Highlights of some of the artefacts that can be found at the British Music Experience include:
- Handwritten lyrics from Coldplay
- Some of Elton John's glasses
- Five Spice Girls outfits
- Humphrey Lyttelton's VE-Day trumpet
- David Bowie's Ziggy Stardust costume
- Noel Gallagher's Union Jack guitar
- Iron Maiden's Eddie the Head Icon
- Roger Daltrey's outfit from a gig at Woodstock
- Amy Winehouse's dress from her 'Tears Dry on Their Own' video
- Guitars from Keith Richards, Bill Wyman, Pete Townshend, Brian May, Jamie Cook and Paul Weller

== Learning and public programmes ==
The BME regularly hosts learning and public programmes and temporary exhibitions to delve deeper into a band's artistry or music trends and movements.
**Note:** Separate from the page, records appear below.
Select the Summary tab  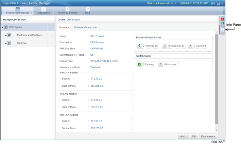pyautogui.click(x=63, y=27)
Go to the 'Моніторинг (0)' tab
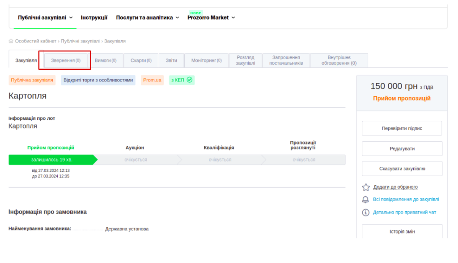 (x=206, y=60)
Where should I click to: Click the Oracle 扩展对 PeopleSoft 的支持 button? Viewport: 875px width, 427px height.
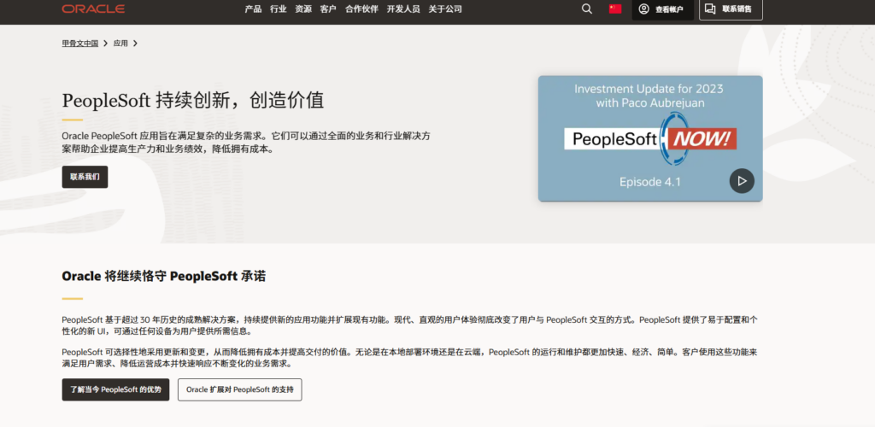(239, 389)
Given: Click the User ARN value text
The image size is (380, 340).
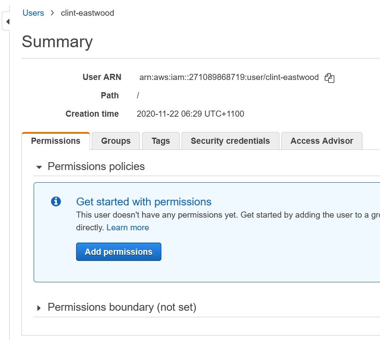Looking at the screenshot, I should coord(229,77).
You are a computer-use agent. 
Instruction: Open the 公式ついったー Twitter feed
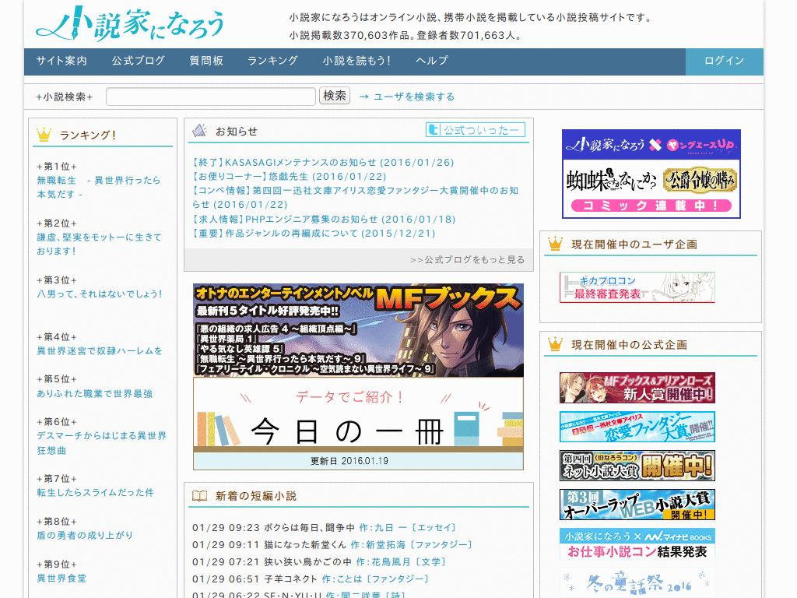pyautogui.click(x=477, y=129)
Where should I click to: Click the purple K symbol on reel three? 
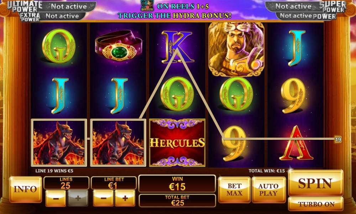click(x=177, y=47)

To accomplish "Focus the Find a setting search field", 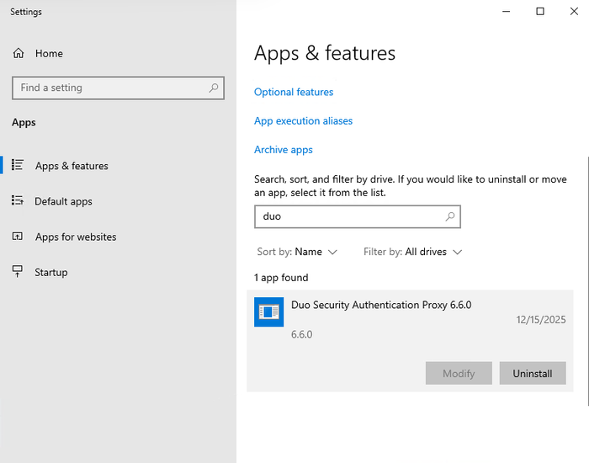I will 109,88.
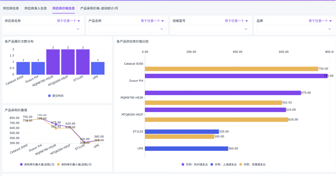Click the Dusun Pi4 790.00 purple bar
The height and width of the screenshot is (176, 336).
tap(236, 76)
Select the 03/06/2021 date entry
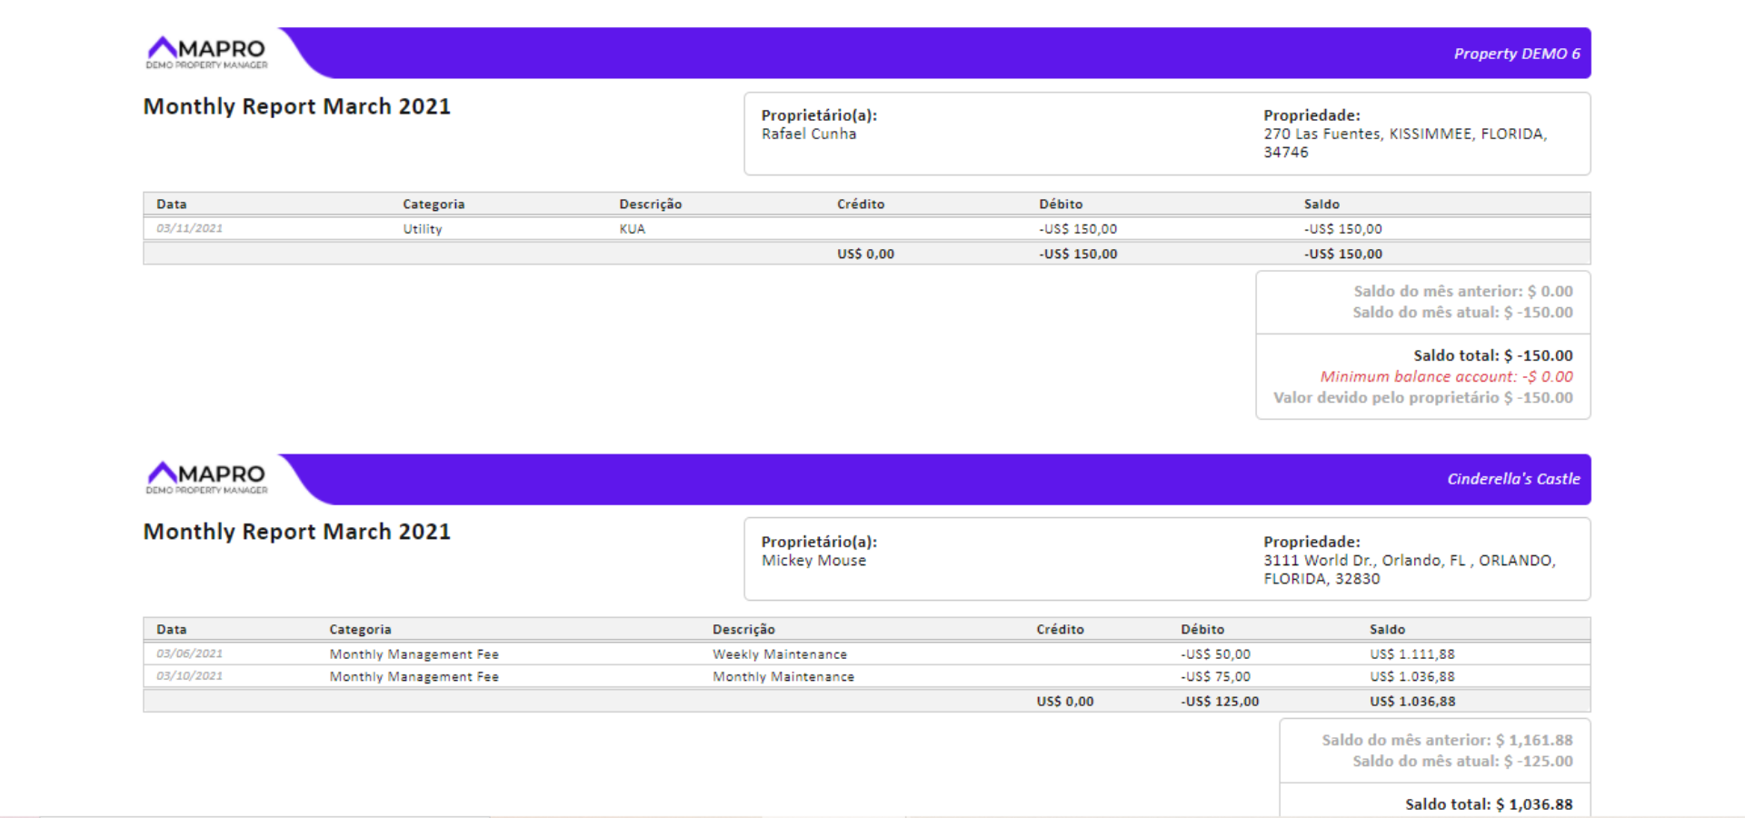This screenshot has height=818, width=1745. pyautogui.click(x=189, y=654)
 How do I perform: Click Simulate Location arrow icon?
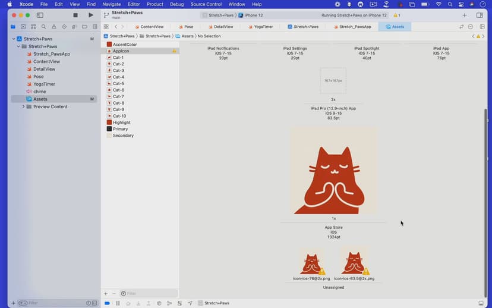pos(190,303)
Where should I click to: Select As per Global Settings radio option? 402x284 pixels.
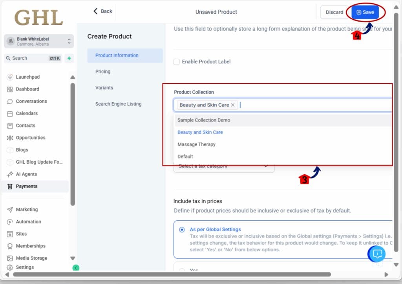(182, 230)
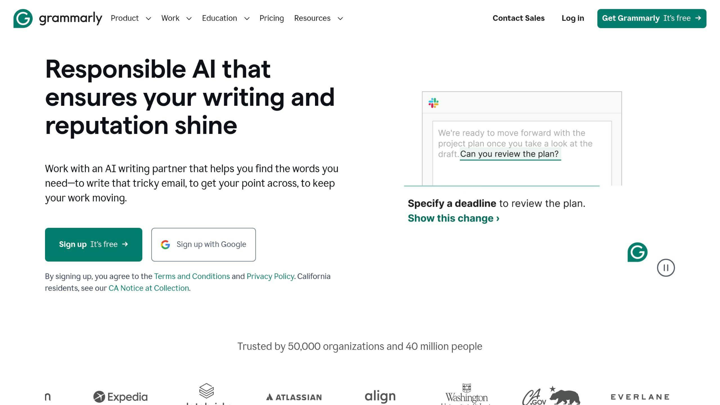720x405 pixels.
Task: Click Show this change in the suggestion
Action: [x=454, y=218]
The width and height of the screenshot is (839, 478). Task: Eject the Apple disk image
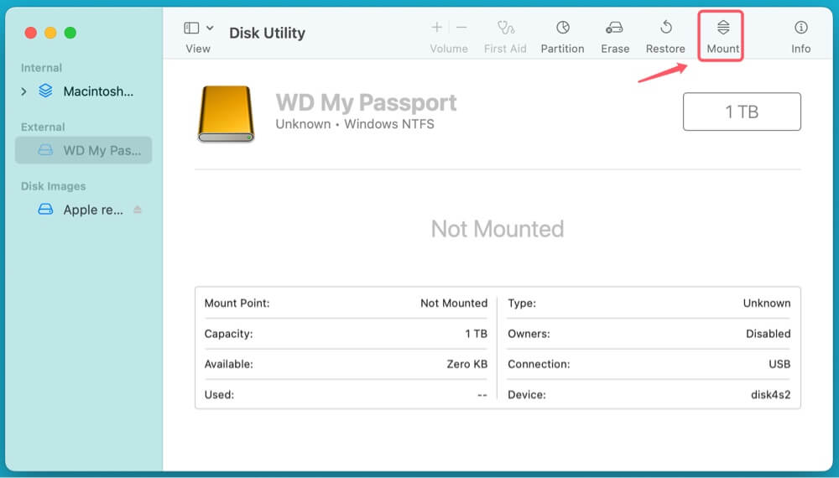[138, 210]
Past events and exhibitions have included:

- Bon Jovi: Master class/gig
- The Faces: Master class/gig
- Emile Sande: Master class
- Frank Turner: Master class
- Imogen Heap: Master class
- Rudimental: Master class
- Daniel Kramer: Photographs Of Bob Dylan
- Rip This Joint: The Rolling Stones 1972. Photographs by Jim Marshall
- Messenger: Bob Marley Exhibition
- Rated R: Rihanna Exhibition

BME offers interactive workshops and seminars for schools tied to key stage objectives in the National Curriculum, including subjects such as geography, ICT, citizenship, careers, design and pop culture.